(Source records)
# # #

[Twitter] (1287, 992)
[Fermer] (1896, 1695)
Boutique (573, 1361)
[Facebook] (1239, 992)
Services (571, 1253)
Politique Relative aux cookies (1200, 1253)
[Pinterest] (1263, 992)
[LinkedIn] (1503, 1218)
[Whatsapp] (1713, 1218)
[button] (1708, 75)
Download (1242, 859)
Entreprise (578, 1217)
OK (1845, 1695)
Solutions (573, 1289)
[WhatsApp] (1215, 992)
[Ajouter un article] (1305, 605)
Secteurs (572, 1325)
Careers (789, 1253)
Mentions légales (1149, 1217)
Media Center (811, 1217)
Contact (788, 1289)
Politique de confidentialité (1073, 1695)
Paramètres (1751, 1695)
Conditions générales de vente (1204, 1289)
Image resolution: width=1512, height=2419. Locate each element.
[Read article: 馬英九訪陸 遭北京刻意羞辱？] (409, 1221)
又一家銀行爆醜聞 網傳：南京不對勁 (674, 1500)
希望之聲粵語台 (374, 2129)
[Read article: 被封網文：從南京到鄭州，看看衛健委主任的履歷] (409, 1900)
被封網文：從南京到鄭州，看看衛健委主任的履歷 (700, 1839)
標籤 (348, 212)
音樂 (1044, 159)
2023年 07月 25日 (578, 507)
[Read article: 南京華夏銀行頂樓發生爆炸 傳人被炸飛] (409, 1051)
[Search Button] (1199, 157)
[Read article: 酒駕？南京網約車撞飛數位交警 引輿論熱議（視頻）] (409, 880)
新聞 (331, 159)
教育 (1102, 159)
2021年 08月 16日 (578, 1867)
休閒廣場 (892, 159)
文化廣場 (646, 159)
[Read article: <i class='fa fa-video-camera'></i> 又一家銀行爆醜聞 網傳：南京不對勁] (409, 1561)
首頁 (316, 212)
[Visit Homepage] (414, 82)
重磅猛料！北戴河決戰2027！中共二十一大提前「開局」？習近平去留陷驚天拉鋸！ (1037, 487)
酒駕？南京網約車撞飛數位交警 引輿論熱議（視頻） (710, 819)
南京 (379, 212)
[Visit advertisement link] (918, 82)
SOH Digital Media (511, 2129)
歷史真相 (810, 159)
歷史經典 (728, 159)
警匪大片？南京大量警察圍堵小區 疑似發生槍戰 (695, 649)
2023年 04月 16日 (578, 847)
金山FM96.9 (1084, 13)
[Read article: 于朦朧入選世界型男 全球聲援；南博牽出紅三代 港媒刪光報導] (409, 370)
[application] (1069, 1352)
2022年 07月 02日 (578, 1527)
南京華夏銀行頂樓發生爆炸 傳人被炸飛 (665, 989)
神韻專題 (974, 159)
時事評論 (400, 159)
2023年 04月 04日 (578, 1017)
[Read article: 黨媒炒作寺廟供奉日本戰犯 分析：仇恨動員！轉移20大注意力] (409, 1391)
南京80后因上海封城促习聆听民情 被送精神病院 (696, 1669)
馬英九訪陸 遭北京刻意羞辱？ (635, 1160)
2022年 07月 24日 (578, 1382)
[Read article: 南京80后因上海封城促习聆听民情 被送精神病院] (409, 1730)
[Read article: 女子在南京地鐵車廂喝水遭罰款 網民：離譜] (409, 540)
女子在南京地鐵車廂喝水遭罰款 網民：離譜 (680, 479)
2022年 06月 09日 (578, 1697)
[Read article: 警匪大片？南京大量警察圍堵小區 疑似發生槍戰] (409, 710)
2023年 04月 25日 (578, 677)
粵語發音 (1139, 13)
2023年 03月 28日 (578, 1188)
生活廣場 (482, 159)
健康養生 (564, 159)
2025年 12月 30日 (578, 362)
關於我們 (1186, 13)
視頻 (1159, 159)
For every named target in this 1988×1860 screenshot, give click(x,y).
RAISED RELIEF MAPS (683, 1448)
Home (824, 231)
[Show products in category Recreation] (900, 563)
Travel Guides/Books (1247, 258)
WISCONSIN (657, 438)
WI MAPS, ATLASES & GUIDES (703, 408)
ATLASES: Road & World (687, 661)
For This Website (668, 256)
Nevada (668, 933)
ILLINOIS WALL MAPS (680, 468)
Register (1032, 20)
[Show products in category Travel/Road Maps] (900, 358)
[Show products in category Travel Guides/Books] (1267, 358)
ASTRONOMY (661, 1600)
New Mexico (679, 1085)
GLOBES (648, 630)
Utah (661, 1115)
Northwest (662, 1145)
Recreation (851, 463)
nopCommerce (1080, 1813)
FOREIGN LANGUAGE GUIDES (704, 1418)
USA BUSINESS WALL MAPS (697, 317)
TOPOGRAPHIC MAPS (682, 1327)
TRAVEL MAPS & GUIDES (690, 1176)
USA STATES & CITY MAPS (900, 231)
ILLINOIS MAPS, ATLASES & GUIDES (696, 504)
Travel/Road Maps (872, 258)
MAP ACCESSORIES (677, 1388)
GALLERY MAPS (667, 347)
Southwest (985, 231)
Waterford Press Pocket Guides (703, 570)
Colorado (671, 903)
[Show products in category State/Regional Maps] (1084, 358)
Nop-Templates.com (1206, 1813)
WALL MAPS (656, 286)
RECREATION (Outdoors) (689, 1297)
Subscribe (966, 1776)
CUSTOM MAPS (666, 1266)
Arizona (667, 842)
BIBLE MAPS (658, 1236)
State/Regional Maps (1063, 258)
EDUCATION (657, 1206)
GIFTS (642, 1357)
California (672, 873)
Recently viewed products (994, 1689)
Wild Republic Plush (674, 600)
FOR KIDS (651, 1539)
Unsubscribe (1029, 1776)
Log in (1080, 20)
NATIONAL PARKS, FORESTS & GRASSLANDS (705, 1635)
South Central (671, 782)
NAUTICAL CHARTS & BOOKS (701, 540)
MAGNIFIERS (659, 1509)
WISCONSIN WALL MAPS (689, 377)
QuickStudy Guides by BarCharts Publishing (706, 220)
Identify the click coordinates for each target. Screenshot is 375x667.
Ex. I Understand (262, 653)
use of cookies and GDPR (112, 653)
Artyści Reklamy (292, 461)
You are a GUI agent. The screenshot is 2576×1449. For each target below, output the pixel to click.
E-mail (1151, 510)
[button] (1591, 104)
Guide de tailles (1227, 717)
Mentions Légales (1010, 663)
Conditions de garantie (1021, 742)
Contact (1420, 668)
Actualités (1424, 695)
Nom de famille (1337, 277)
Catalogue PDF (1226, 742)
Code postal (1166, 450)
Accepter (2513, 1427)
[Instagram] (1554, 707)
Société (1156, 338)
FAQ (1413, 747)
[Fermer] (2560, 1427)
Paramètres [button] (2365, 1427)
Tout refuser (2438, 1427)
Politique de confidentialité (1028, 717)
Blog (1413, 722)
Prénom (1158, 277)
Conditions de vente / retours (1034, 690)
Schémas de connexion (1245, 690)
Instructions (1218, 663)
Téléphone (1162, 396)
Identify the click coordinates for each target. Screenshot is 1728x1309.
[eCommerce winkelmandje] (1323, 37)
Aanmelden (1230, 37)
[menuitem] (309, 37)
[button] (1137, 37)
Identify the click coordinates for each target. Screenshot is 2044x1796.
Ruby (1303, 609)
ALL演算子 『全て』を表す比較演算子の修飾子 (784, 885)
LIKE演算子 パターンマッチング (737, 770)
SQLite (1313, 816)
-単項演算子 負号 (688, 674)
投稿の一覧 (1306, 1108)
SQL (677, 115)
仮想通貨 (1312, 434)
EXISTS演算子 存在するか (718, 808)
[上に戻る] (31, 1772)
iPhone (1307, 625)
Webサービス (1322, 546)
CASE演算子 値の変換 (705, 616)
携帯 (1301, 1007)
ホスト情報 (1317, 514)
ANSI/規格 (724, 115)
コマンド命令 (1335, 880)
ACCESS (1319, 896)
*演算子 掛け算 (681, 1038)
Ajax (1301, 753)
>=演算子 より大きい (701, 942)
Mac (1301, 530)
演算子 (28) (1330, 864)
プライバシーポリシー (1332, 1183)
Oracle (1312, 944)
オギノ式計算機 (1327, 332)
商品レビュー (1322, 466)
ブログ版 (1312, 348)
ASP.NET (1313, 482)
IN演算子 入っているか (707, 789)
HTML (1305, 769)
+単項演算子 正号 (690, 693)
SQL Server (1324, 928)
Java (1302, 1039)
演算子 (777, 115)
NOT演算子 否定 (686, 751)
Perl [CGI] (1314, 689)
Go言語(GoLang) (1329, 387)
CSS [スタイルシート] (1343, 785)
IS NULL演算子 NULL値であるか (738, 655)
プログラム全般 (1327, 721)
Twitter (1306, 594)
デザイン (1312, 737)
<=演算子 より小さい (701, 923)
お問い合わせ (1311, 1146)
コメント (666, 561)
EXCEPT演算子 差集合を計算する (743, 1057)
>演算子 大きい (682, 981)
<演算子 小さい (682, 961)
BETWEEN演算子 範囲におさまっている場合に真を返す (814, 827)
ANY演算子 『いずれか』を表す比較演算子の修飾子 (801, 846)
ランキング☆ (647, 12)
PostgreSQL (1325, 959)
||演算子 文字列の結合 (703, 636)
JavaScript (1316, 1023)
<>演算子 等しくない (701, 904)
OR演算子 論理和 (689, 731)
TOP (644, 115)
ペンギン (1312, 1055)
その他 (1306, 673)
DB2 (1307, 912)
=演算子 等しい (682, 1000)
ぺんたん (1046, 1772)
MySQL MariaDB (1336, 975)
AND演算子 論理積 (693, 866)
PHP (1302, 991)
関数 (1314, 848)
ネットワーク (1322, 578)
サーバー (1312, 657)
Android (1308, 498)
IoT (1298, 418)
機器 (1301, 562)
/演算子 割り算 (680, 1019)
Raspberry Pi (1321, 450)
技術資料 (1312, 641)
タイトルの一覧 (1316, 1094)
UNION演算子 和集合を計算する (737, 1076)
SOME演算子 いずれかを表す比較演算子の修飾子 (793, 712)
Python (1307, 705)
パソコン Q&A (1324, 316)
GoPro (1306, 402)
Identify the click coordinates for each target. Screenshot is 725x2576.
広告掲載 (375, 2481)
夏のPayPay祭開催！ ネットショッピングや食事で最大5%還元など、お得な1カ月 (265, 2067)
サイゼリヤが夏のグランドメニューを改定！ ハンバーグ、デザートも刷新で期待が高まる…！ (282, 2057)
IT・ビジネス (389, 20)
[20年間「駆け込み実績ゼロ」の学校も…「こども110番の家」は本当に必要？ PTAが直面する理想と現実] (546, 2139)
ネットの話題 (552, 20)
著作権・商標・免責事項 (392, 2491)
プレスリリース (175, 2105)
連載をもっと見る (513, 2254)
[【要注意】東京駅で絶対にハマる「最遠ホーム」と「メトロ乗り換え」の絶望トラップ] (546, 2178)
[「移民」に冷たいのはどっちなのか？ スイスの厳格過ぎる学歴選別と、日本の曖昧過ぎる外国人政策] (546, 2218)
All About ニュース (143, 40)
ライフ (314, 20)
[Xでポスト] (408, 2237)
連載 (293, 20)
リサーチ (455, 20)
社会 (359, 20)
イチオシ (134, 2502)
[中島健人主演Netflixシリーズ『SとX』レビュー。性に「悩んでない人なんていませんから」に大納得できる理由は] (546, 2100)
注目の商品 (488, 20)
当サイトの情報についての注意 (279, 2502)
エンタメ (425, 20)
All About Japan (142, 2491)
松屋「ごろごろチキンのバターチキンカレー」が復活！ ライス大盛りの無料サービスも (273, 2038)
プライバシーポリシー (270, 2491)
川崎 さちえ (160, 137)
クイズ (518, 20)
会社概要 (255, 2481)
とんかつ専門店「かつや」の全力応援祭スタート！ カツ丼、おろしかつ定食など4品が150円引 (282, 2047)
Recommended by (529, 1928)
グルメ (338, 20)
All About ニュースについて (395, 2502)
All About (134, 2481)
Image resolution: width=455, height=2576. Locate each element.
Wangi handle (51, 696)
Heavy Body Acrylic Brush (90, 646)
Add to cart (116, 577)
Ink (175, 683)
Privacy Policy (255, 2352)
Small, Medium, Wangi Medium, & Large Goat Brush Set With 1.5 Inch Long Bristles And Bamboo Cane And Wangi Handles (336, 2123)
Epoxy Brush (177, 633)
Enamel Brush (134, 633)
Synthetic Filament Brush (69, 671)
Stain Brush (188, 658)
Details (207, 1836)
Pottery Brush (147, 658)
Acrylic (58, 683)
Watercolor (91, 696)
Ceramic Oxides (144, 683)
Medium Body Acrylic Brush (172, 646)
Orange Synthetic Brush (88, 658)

# # #

From the line containing "IT・ビジネス (389, 20)" down to the last line of the records, transcribe every line exactly and add nothing else.

IT・ビジネス (389, 20)
[20年間「駆け込み実績ゼロ」の学校も…「こども110番の家」は本当に必要？ PTAが直面する理想と現実] (546, 2139)
ネットの話題 (552, 20)
著作権・商標・免責事項 (392, 2491)
プレスリリース (175, 2105)
連載をもっと見る (513, 2254)
[【要注意】東京駅で絶対にハマる「最遠ホーム」と「メトロ乗り換え」の絶望トラップ] (546, 2178)
[「移民」に冷たいのはどっちなのか？ スイスの厳格過ぎる学歴選別と、日本の曖昧過ぎる外国人政策] (546, 2218)
All About ニュース (143, 40)
ライフ (314, 20)
[Xでポスト] (408, 2237)
連載 (293, 20)
リサーチ (455, 20)
社会 (359, 20)
イチオシ (134, 2502)
[中島健人主演Netflixシリーズ『SとX』レビュー。性に「悩んでない人なんていませんから」に大納得できる理由は] (546, 2100)
注目の商品 (488, 20)
当サイトの情報についての注意 (279, 2502)
エンタメ (425, 20)
All About Japan (142, 2491)
松屋「ごろごろチキンのバターチキンカレー」が復活！ ライス大盛りの無料サービスも (273, 2038)
プライバシーポリシー (270, 2491)
川崎 さちえ (160, 137)
クイズ (518, 20)
会社概要 (255, 2481)
とんかつ専門店「かつや」の全力応援祭スタート！ カツ丼、おろしかつ定食など4品が150円引 (282, 2047)
Recommended by (529, 1928)
グルメ (338, 20)
All About ニュースについて (395, 2502)
All About (134, 2481)
Image resolution: width=455, height=2576. Locate each element.
Wangi handle (51, 696)
Heavy Body Acrylic Brush (90, 646)
Add to cart (116, 577)
Ink (175, 683)
Privacy Policy (255, 2352)
Small, Medium, Wangi Medium, & Large Goat Brush Set With 1.5 Inch Long Bristles And Bamboo Cane And Wangi Handles (336, 2123)
Epoxy Brush (177, 633)
Enamel Brush (134, 633)
Synthetic Filament Brush (69, 671)
Stain Brush (188, 658)
Details (207, 1836)
Pottery Brush (147, 658)
Acrylic (58, 683)
Watercolor (91, 696)
Ceramic Oxides (144, 683)
Medium Body Acrylic Brush (172, 646)
Orange Synthetic Brush (88, 658)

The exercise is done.